Osu Student Alliance v. Ed Ray

699 F.3d 1053, 40 Media L. Rep. (BNA) 2624, 2012 WL 5200341, 2012 U.S. App. LEXIS 22042
CourtCourt of Appeals for the Ninth Circuit
DecidedOctober 23, 2012
Docket10-35555
StatusPublished
Cited by220 cases

This text of 699 F.3d 1053 (Osu Student Alliance v. Ed Ray) is published on Counsel Stack Legal Research, covering Court of Appeals for the Ninth Circuit primary law. Counsel Stack provides free access to over 12 million legal documents including statutes, case law, regulations, and constitutions.

Bluebook
Osu Student Alliance v. Ed Ray, 699 F.3d 1053, 40 Media L. Rep. (BNA) 2624, 2012 WL 5200341, 2012 U.S. App.
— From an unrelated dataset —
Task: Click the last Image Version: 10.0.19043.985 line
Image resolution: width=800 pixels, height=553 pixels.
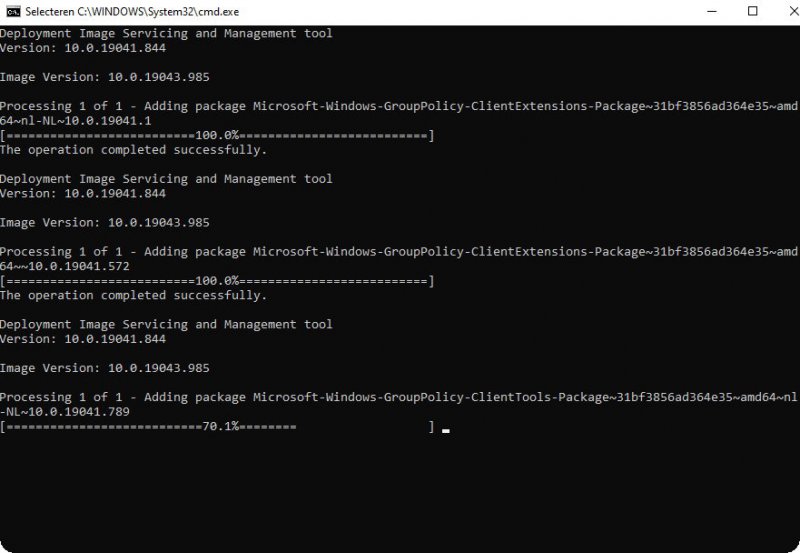Action: pos(105,368)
LEXIS 22042 (9th Cir. 2012).

Opinions

Opinion by Judge TASHIMA;

Dissent by Judge IKUTA.

OPINION

TASHIMA, Circuit Judge:

The complaint alleges that employees in Oregon State University’s Facilities Department gathered up the outdoor news-bins belonging to the Liberty, a conservative student monthly, and threw them in a heap by a dumpster in a storage yard. The employees acted pursuant to an unwritten and previously unenforced policy governing newsbins on campus. They did not notify anyone at the Liberty before confiscating the newsbins. After the confiscation, University officials denied the paper permission to replace the bins any[1058]*1058where but in two designated campus areas — limited areas to which the University’s traditional student paper, the Daily Barometer, was not confined.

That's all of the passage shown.